SPAGNA

Welfare debole, società più povera

Il peso della crisi economica “fotografato” nel Rapporto Foessa 2014. Scommettere su lavoro, educazione, casa e salute

Solo il 34% della società spagnola vive una situazione di “piena integrazione”, mentre la popolazione che vive in condizione di “esclusione sociale” raggiunge quasi dodici milioni di persone, di cui cinque milioni in “esclusione severa”. È uno dei dati del settimo Rapporto Foessa sull’esclusione e lo sviluppo sociale in Spagna 2014, che mette in guardia dalla rottura del contratto sociale che era la base del sistema di welfare nel Paese iberico. Il Rapporto è stato presentato dalla Fondazione Foessa (Fomento de Estudios Sociales y de Sociología Aplicada, Promozione di studi sociali e sociologia applicata) e dalla Caritas spagnola nei giorni scorsi a Madrid.

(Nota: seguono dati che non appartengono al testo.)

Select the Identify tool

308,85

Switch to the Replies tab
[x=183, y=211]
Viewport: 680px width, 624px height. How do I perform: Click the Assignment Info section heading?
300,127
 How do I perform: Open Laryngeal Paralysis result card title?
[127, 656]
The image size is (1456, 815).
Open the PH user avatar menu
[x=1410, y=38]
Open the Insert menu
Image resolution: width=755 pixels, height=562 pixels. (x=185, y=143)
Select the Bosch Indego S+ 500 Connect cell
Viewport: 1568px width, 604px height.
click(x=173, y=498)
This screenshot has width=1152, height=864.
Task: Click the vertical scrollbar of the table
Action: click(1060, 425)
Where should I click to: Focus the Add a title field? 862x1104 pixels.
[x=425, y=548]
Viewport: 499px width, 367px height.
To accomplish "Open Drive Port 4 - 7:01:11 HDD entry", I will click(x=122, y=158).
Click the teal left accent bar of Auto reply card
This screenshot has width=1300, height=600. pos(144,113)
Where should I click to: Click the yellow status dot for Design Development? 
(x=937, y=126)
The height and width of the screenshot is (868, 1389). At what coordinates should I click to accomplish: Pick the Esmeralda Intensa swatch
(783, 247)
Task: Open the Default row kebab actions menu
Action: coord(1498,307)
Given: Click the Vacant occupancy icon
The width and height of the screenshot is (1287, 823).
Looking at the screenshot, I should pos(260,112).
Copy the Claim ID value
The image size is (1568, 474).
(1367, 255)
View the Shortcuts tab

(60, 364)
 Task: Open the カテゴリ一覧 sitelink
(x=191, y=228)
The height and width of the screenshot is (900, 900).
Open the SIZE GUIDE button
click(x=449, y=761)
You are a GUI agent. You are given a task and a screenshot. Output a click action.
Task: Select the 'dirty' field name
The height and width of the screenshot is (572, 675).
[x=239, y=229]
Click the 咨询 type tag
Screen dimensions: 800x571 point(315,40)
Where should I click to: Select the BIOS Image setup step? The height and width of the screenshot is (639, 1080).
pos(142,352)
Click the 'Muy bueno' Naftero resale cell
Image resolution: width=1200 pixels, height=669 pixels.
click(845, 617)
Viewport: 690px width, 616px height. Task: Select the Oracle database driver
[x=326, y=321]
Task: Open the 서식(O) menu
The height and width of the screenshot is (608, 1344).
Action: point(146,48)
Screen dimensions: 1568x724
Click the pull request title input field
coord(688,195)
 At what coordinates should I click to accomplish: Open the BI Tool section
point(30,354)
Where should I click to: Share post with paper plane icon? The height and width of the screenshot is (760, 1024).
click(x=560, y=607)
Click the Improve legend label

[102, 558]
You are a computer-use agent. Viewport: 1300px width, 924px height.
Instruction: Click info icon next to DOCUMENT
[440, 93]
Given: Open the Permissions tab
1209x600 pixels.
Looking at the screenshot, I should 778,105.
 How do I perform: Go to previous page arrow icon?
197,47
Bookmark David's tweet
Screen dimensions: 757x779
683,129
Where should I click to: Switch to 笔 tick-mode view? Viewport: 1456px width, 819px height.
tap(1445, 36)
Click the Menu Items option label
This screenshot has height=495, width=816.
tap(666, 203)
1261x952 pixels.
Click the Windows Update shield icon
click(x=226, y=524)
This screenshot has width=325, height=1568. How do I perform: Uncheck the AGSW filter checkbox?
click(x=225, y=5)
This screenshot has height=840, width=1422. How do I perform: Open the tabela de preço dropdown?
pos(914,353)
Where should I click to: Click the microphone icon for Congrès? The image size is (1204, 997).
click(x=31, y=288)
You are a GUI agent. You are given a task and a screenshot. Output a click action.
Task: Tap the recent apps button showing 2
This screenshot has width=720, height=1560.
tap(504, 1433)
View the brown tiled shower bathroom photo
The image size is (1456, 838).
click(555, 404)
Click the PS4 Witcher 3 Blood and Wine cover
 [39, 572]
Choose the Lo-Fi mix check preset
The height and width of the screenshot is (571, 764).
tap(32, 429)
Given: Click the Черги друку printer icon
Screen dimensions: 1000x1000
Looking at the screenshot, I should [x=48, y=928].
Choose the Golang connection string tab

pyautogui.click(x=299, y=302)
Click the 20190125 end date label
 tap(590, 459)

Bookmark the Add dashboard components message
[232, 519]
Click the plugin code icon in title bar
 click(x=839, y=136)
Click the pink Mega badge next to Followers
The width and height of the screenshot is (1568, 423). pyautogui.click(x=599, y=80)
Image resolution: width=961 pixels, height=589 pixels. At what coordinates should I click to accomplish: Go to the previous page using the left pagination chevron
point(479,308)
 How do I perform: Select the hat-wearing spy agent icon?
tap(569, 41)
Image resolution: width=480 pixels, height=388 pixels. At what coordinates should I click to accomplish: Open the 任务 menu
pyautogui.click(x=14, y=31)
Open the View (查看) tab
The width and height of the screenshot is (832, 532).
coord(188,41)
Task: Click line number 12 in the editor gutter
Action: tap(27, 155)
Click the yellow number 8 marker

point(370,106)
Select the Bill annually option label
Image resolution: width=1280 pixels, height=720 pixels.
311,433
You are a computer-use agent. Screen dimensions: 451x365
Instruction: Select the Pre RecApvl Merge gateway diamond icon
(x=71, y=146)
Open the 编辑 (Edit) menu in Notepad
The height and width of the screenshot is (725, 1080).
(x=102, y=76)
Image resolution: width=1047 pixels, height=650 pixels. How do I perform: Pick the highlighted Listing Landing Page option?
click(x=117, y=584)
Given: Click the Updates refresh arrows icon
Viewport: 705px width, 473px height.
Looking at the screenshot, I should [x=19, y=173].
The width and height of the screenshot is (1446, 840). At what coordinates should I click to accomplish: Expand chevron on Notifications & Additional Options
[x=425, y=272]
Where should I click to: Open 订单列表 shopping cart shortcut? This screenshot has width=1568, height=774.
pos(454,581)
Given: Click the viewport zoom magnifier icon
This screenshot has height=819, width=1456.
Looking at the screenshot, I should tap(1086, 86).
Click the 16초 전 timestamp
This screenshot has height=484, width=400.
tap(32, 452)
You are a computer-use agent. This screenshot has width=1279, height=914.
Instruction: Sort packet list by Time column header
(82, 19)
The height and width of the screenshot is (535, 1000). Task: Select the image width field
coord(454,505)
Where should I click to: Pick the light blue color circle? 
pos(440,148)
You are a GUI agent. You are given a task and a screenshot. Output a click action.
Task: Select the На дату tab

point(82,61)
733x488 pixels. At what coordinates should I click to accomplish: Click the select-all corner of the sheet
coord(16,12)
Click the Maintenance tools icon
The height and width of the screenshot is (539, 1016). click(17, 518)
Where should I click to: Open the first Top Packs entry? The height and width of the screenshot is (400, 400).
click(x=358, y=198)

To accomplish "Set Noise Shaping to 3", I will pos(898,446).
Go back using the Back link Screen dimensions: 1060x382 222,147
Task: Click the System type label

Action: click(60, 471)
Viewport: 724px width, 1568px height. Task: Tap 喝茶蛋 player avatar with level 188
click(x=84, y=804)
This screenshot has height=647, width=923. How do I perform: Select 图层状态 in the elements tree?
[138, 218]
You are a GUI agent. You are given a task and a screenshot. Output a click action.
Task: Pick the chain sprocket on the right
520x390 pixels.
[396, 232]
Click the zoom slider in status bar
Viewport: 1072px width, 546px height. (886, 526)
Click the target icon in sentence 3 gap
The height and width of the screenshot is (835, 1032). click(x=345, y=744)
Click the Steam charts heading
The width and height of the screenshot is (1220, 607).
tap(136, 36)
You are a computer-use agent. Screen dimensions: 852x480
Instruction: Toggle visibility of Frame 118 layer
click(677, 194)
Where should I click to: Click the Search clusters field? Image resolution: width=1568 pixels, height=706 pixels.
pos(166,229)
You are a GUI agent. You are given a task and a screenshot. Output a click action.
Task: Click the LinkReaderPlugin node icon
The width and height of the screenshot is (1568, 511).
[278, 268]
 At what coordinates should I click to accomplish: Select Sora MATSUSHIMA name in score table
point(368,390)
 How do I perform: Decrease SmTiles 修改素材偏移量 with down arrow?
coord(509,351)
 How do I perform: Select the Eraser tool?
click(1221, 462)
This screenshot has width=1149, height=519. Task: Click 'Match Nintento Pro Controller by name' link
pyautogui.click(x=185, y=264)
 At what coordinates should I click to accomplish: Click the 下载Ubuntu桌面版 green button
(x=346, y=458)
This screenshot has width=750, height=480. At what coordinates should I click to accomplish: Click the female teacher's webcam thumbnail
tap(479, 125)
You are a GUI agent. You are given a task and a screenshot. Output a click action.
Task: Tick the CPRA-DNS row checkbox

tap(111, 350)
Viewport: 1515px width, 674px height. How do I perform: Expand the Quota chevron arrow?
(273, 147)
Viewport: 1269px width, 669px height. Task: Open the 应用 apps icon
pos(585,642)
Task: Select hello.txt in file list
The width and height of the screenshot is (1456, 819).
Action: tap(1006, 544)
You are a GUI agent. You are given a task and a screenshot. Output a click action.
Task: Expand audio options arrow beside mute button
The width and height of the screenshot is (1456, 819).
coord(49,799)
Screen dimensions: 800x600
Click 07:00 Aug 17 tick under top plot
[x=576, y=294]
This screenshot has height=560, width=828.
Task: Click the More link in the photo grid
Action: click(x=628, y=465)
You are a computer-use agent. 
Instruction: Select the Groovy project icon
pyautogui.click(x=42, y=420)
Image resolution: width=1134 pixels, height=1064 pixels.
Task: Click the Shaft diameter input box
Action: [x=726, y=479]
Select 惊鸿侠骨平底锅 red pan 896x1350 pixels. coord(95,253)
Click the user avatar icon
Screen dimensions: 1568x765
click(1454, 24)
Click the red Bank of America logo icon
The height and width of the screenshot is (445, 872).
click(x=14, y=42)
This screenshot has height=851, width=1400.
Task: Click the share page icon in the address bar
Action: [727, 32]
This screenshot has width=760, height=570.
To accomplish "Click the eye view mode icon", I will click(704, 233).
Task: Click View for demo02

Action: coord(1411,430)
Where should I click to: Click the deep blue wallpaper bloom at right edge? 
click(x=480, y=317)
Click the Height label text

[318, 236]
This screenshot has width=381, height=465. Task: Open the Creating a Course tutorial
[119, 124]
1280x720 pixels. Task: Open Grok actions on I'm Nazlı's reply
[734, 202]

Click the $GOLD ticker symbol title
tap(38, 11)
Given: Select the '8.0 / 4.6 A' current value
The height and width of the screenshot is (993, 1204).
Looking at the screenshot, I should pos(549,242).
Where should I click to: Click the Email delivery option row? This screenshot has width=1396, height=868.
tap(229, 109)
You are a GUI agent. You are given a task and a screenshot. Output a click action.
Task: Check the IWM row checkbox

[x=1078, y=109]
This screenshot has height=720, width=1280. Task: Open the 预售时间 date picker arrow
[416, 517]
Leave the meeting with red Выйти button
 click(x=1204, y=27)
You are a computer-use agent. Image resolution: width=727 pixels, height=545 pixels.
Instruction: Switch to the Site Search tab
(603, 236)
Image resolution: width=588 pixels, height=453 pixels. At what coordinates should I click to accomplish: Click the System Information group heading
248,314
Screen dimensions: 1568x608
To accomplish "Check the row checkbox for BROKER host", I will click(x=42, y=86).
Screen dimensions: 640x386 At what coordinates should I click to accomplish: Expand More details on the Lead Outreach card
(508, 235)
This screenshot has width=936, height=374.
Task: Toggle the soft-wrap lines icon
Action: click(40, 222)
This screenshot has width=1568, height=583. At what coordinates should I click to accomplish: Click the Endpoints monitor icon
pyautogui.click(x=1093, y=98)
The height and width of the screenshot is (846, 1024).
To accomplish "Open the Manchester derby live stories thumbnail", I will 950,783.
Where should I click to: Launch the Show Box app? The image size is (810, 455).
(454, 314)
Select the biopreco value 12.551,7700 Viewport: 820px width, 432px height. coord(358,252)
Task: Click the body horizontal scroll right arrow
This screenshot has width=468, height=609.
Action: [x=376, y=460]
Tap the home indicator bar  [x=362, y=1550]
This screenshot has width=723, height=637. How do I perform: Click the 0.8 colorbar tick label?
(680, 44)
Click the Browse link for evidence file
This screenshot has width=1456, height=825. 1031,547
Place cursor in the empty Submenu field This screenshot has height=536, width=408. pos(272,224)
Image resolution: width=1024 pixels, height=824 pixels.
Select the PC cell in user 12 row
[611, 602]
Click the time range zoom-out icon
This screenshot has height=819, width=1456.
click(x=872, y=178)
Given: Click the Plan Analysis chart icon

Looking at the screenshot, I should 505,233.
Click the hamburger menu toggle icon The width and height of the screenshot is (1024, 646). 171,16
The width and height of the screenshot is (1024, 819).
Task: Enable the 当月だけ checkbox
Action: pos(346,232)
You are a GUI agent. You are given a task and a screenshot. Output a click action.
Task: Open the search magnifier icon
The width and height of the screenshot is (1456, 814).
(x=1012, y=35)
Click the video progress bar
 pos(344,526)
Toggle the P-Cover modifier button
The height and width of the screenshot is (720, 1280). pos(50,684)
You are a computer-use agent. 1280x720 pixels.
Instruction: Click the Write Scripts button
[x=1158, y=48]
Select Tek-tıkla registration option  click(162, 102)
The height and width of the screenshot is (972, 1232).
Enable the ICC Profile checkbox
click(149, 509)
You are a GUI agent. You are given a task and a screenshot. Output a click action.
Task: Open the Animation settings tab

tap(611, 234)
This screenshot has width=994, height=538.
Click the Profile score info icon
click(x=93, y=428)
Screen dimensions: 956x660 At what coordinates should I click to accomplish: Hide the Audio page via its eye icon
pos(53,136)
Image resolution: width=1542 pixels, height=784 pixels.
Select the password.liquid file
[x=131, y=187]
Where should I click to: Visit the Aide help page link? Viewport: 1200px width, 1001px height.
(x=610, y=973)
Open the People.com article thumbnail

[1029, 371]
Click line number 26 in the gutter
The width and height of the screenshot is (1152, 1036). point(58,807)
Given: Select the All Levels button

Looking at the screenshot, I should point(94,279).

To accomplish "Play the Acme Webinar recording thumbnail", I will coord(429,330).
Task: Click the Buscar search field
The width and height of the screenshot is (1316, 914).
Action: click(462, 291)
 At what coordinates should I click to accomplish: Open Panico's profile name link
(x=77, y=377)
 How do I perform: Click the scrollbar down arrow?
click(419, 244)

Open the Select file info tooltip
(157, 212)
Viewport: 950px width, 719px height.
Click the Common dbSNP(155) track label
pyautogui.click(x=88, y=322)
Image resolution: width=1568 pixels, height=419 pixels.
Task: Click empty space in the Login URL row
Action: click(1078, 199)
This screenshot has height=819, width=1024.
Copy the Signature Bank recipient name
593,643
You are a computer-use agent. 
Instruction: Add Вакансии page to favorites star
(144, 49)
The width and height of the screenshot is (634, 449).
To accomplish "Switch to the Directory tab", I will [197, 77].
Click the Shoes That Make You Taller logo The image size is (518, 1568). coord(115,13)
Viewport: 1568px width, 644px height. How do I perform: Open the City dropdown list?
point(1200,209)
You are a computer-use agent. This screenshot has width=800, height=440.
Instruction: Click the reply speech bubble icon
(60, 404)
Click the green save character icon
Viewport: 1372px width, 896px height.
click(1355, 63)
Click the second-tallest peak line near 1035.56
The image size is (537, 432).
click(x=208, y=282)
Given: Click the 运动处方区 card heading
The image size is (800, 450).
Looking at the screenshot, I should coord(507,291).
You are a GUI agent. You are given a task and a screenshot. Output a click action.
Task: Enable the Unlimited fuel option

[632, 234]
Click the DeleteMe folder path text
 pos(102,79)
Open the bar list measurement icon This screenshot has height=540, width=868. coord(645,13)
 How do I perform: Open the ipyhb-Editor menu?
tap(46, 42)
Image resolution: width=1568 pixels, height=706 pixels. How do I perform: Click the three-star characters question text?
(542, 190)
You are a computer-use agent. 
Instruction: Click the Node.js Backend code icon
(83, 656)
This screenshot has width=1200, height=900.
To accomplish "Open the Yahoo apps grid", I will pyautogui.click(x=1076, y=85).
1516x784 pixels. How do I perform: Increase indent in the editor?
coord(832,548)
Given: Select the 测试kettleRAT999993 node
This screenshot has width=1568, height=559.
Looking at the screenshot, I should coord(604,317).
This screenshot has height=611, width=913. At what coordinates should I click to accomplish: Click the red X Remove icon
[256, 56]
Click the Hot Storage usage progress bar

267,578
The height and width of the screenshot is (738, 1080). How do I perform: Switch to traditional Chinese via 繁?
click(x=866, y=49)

Fotografia della situazione. I dati del Rapporto Foessa, che sono stati presentati da Sebastián Mora, direttore esecutivo di Foessa e segretario generale della Caritas spagnola, e da Francisco Lorenzo, coordinatore del Rapporto e responsabile degli Studi di Caritas, offrono sia elementi di preoccupazione, per gli effetti della crisi sulla struttura sociale del Paese, sia ragioni di speranza, soprattutto rispetto alle reti familiari, la partecipazione sociale, la solidarietà e il volontariato. Tra i problemi dell’attuale modello di sviluppo sociale, ci sono sicuramente gli alti livelli di disuguaglianza salariale, la limitata capacità redistributiva del sistema di imposte, una riduzione delle prestazioni offerte, poca sensibilità alle necessità delle famiglie. Nel Rapporto si evidenzia come gli effetti della crisi sui redditi siano preoccupanti, dal momento che la percentuale di famiglie colpite contemporaneamente da problemi di deprivazione materiale e da povertà di reddito è aumentata di quasi il 50% negli ultimi anni. La precarietà colpisce ambiti come l’alloggio e la salute. Dei quasi 12 milioni di esclusi, il 77,1% ha problemi con il lavoro, il 61,7% per l’alloggio e il 46% per la salute.

Una generazione ipotecata. Le famiglie maggiormente in difficoltà sono quelle con molti figli e molti giovani, questi ultimi altra categoria parecchio penalizzata dalla crisi, tanto che il Rapporto li definisce “generazione ipotecata”. A questa si aggiunge una “generazione espulsa” di lavoratori che sono usciti dal mercato del lavoro e non riescono più a trovare occupazione. Nell’analizzare gli effetti delle politiche di austerità sia in Spagna sia in tutta l’Unione europea, la ricerca conferma che i tagli ai servizi sociali e al benessere sono incompatibili con l’obiettivo di ridurre la povertà previsto nella strategia comunitaria “Europa 2020”.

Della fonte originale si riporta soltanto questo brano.